Os poucos bares que existiam na época, eram frequentados com assiduidade por todos nós. Mas um em especial chamava a atenção: O VAGÃO – era uma antiga estação ferroviária que fora desativada e tornara-se um centro cultural, com teatro, biblioteca e na parte de cima um pequeno local com varanda que transformaram em barzinho. A parte de fora (varanda) não era bem quista pelos frequentadores por causa do frio, então o pessoal chegava bem cedo para poder pegar os melhores lugares, porém quando enchia mesmo, então o jeito era ir para fora. E tome agasalho para aguentar o frio. A banda do Maurilinho fazia o maior sucesso por lá e o clima tornava-se algo sobrenatural. Lugar maravilhoso para namorar, paquerar e curtir a noite. Até hoje sinto saudade do vagão, não sei por que o que é bom acaba tão rápido!

Chegamos a uma cidade altamente preconceituosa e antiquada, começamos a usar shorts e cauções com camisetas sem mangas e a população olhava pra gente como se fôssemos de outro mundo. E nós éramos mesmo! Vínhamos da capital e, portanto nossas cabeças estavam em completa erupção, com ideias deslumbrantes e uma vontade de mudar o mundo que deixava as pessoas daquela cidade alucinadas.

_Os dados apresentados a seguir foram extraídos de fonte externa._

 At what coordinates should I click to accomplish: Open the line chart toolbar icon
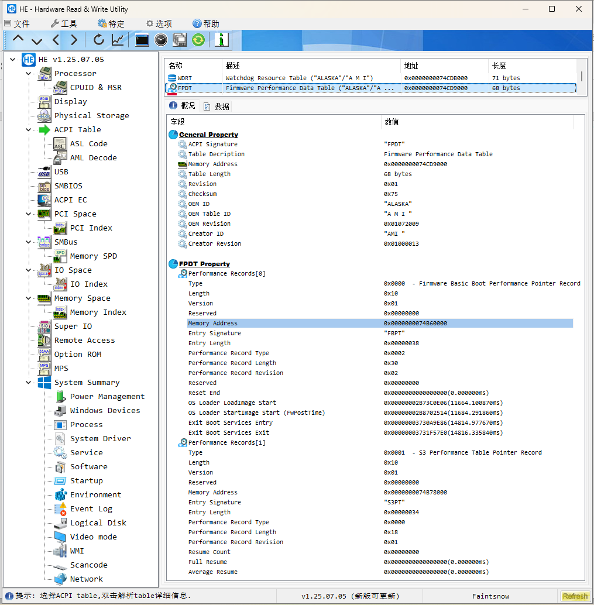(118, 40)
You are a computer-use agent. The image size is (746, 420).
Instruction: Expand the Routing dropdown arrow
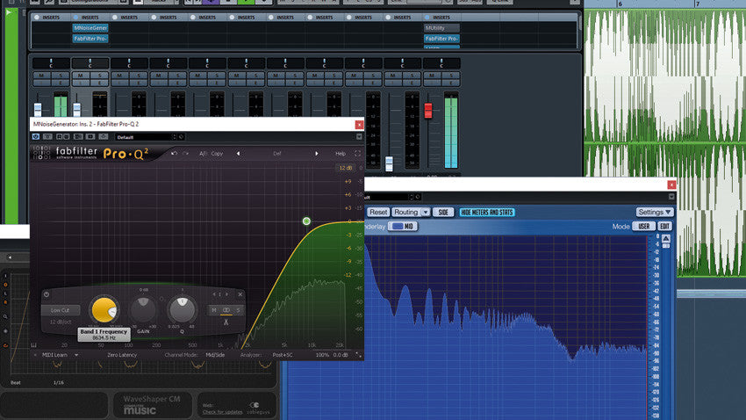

Começamos a fazer amizades, umas que guardo até hoje, outras que com o passar do tempo só ficou uma penumbra de recordação. Mesmo assim, ainda guardo no peito muitos momentos de alguns companheiros de copo e peladas, de farras homéricas e trapalhadas constrangedoras. Nesta minha passagem por Garanhuns, reconheci um dos meus melhores Amigos: Antônio José Soares de França, ou simplesmente Soares! Comecei a amizade com Soares, num dos piores momentos da minha vida... Na realidade, conhece-lo, já conhecia, mas não tínhamos muita intimidade, até achava-o um pouco irresponsável e ele tinha mais aproximação com Evandro do que comigo. Estava no início de uma traumática e melancólica separação, quando sem ter com quem conversar, fui desesperadamente procura-lo para desabafar, pois sabia que ele também tinha passado por problema semelhante e foi assim que passamos uma tarde inteira bebendo e conversando. Iniciava-se ali uma amizade que dura até os dias de hoje... Afastamo-nos um pouco, quando fui morar em Olinda e ele em Caruaru, mas nunca ficamos sem nos comunicar por muito tempo, através do telefone ou mesmo dos E-1/2 e sempre que podemos nos encontramos para bebericar, tocar um violãozinho, fazermos aquele churrasco com “terra”, ou uma feijoada com palitos de fósforos (kkk) e termos as nossas conversas sempre tão amenas. Assim é um dos mais louváveis irmãos que eu tenho guardado no meu coração e que eu posso contar nas horas mais difíceis e problemáticas da minha vida.